• _WHAT IS NEEDED_:
Identify every line of the material below that contains the string "navbar", and copy each of those lines in full. Matching is case-sensitive.

Collected data:
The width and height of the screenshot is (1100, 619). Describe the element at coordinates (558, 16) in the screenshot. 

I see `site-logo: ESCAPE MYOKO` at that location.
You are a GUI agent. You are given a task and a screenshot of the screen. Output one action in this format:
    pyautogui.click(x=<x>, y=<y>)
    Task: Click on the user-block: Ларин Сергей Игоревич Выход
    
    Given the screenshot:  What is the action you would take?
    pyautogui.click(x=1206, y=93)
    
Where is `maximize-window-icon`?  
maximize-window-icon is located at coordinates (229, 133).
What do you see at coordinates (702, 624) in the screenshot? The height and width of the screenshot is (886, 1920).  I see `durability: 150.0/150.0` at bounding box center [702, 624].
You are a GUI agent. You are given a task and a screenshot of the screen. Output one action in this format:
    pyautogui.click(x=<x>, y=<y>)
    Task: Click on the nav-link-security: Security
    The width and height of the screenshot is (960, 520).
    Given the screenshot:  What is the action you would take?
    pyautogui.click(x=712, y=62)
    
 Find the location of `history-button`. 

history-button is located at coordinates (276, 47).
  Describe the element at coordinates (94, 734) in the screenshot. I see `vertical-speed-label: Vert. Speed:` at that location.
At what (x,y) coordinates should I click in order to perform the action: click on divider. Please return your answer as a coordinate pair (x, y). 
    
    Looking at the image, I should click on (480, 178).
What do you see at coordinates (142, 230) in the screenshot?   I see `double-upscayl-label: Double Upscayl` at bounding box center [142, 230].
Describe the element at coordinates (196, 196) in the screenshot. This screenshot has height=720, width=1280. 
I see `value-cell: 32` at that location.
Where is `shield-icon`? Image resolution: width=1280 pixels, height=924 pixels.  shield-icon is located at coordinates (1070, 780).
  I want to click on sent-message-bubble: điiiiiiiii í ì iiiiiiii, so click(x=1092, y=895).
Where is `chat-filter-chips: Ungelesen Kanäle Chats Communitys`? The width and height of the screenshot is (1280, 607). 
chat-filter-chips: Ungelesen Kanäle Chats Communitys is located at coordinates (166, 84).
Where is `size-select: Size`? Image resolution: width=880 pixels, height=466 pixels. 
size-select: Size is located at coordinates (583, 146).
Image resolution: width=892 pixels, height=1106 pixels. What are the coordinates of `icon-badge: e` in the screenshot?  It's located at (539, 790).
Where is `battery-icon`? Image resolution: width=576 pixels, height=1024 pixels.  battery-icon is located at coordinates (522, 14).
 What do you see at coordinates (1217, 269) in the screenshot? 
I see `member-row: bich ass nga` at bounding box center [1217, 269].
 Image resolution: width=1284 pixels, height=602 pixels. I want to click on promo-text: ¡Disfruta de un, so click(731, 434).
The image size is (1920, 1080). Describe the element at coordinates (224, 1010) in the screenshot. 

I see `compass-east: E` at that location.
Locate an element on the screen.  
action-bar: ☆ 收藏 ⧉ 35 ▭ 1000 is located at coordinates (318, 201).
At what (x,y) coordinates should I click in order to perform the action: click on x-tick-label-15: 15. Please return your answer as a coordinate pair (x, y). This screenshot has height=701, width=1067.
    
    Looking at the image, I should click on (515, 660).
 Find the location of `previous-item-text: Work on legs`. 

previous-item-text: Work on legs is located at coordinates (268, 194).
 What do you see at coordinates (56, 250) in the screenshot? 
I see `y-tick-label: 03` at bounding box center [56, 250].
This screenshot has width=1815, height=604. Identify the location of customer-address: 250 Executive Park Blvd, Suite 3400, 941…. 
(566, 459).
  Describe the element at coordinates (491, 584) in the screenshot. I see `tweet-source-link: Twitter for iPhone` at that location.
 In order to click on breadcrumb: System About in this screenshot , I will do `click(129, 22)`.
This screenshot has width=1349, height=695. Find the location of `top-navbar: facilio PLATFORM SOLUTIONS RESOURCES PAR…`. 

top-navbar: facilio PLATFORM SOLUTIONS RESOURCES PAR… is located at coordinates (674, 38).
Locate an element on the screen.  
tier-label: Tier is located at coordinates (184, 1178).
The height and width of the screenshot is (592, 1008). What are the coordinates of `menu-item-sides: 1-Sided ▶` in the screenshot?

• _EXERCISE RESPONSE_:
This screenshot has width=1349, height=695. Find the location of `top-navbar: facilio PLATFORM SOLUTIONS RESOURCES PAR…`. 
top-navbar: facilio PLATFORM SOLUTIONS RESOURCES PAR… is located at coordinates (674, 38).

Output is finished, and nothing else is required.